Amazon then filed a petition in the Tax Court challenging that calculation. Amazon argued that the IRS’s calculation, which was based on the definition of “other similar” intangible items in Reg. §1.482(b)(6) (the catchall provision) was too sweeping. Amazon argued that, to qualify as an intangible under the regulation, an item must be capable of being bought and sold independently of the business and the assets the IRS referred to as “residual-business assets” are inseparable from the business.

The IRS argued that the regulatory definition of intangible was broad enough to include all intangible assets of value, including residual-business assets, such as Amazon’s culture of innovation, the value of workforce in place, going concern value, goodwill, and growth options.

Tax Court’s decision. The Tax Court agreed with Amazon, concluding that, unlike the specific intangibles listed in the regulation, workforce in place, going concern value, goodwill, growth options and corporate “resources or opportunities” cannot be bought and sold separately. (Amazon (2017) 148 TC 108) The Tax Court determined that the IRS’s calculation of the buy-in payment was arbitrary, capricious and unreasonable. The Tax Court found that the IRS’s valuation method was based on a “sale theory” and swept into the calculation assets that were not transferred under the CSA and assets that were not “intangibles” under the regulation to begin with.

Instead, the Tax Court found that Amazon’s uncontrolled transaction (CUT) method, with appropriate upward adjustments, was the best method to determine the buy-in payment.

See Amazon scores big victory over IRS in cost-sharing dispute.

Ninth Circuit Court of Appeal’s decision. The Ninth Circuit Court of Appeals has affirmed the Tax Court’s determination the definition of “intangible” in the 1994/1995 version of Reg. §1.482-4(b) was not intended to embrace residual-business assets.
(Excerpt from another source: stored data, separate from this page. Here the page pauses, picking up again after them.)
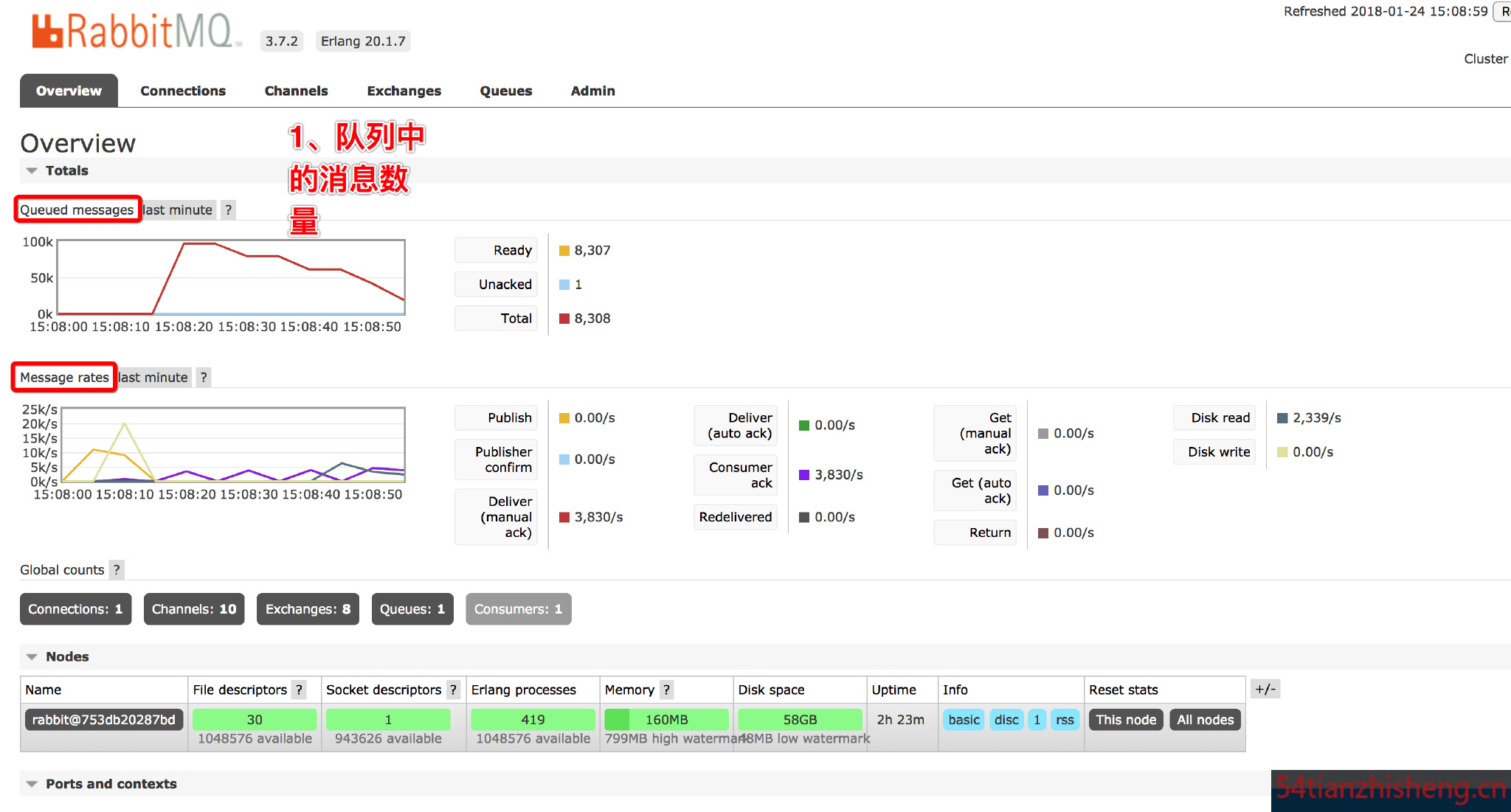Image resolution: width=1511 pixels, height=812 pixels.
Task: Click the help icon next to Queued messages
Action: click(x=229, y=210)
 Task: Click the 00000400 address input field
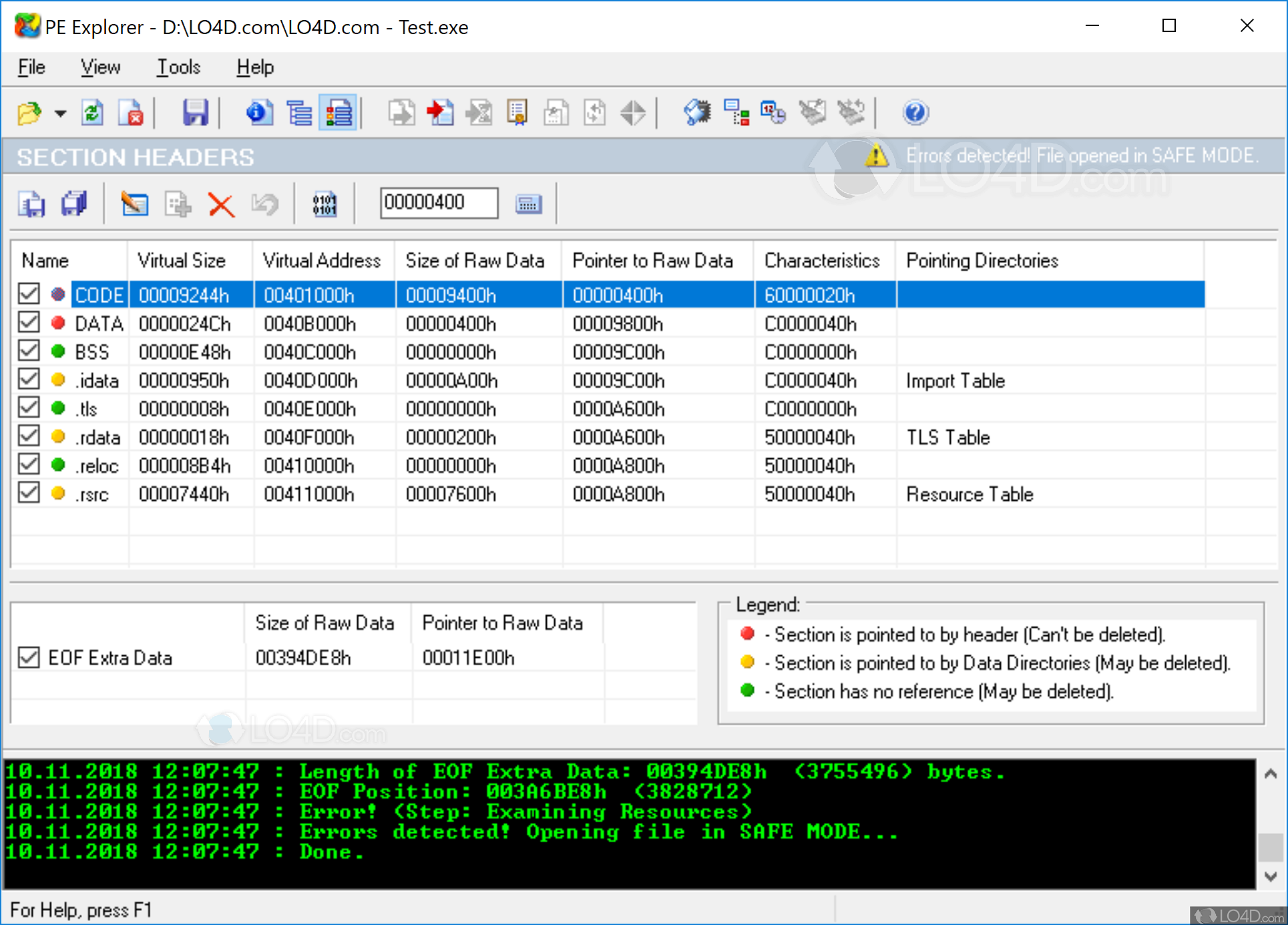[x=439, y=202]
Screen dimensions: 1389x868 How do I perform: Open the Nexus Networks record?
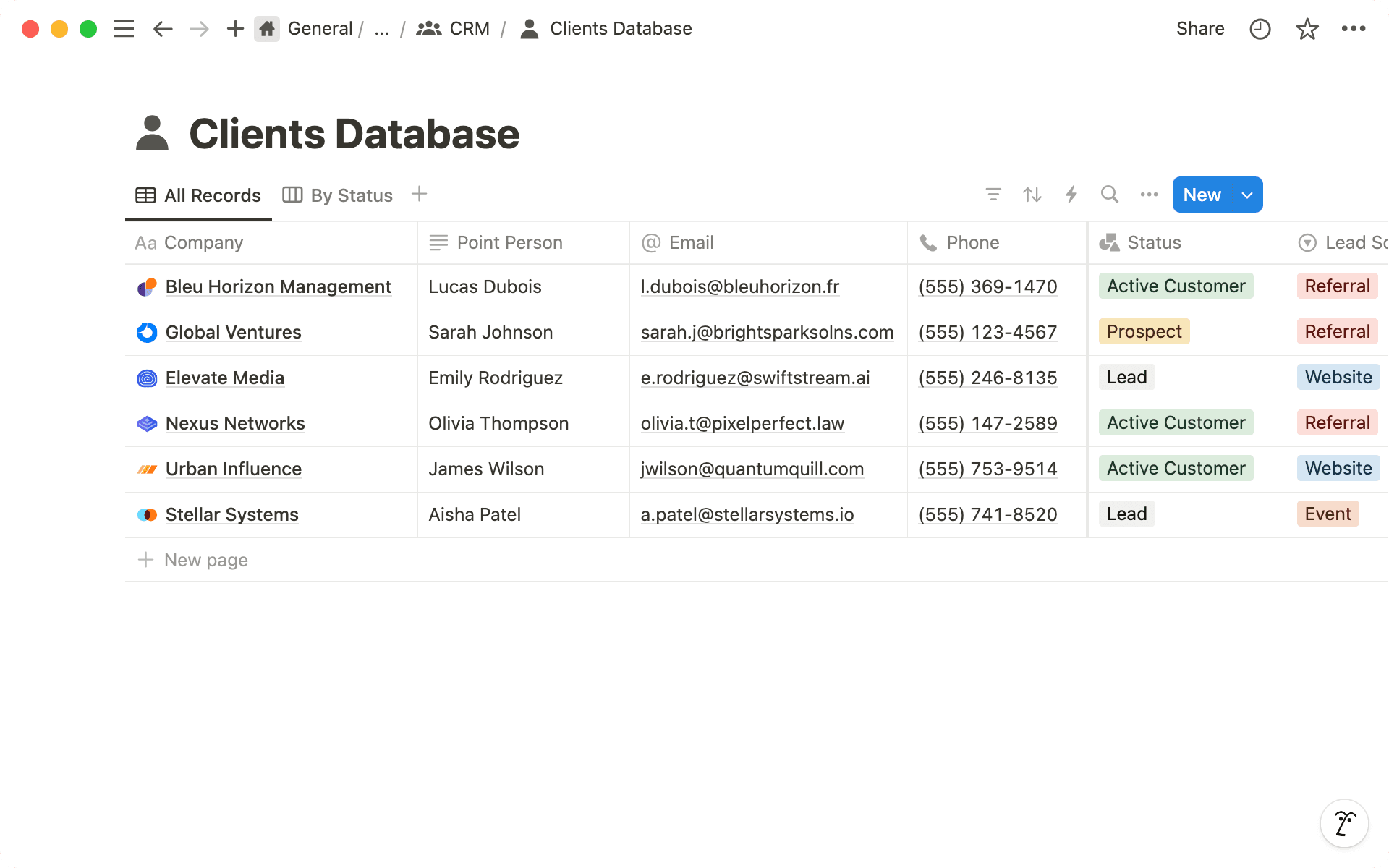click(235, 423)
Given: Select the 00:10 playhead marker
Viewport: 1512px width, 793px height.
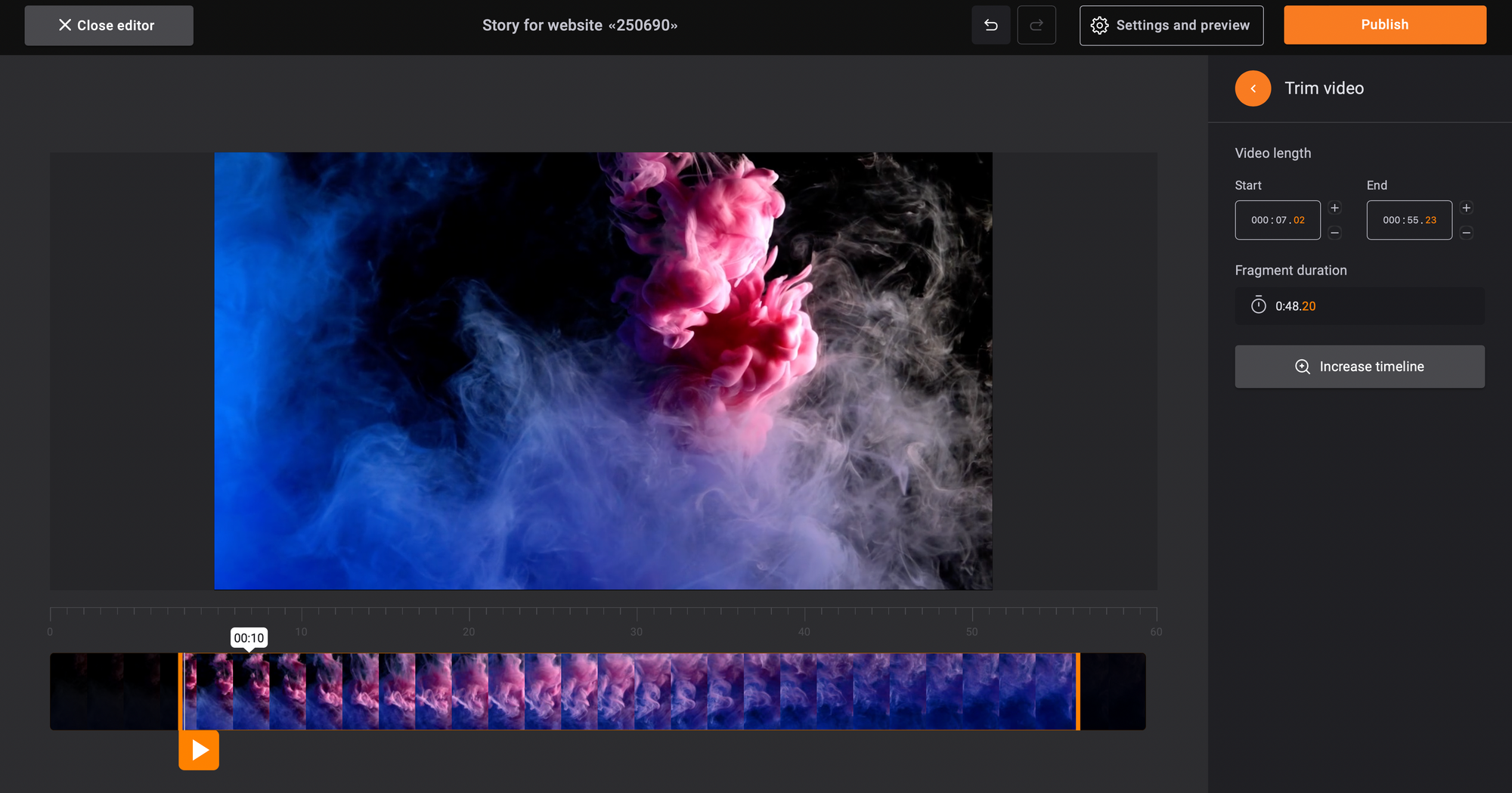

Therefore, the buy-in required for pre-existing intangible property was not required to include compensation for such assets.

In coming to its decision, the Appeals Court considered the regulatory definition of an “intangible,” the overall transfer pricing regulatory framework, the rulemaking history of the regulations, and whether the IRS’s position is entitled to Auer deference.

The Appeals Court found that the definition of “intangible” was ambiguous; however, it understood the regulation’s drafting history to limit “intangible” to independently transferable assets.

The Appeals Court read the catchall provision together with the introductory language of the definition, to mean that residual-business assets are intangibles if they (1) have substantial value independent of the services of any individual and (2) derive their value from intellectual content or other intangible properties. It rejected the IRS’s argument that residual-business assets qualified as intangibles even if they could not be transferred independently from the business.

The Appeals court also found that the the IRS’s interpretation of Reg. §1.482-4(b) was not entitled to Auer deference. The drafting history of the 1994/1995 regulations did not express the position the IRS was advancing. Indeed, the contemporaneous explanations of the regulations are contrary to the IRS’s position. Thus, Amazon and other taxpayers were not given fair warning of the IRS’s current interpretation of the regulatory definition of an “intangible.” Therefore, that interpretation was not entitled to deference.

References:  For Code Sec. 482 allocations for transfers or use of intangible property, see FTC 2d/FIN ¶ G-4500United States Tax Reporter ¶ 4824.04.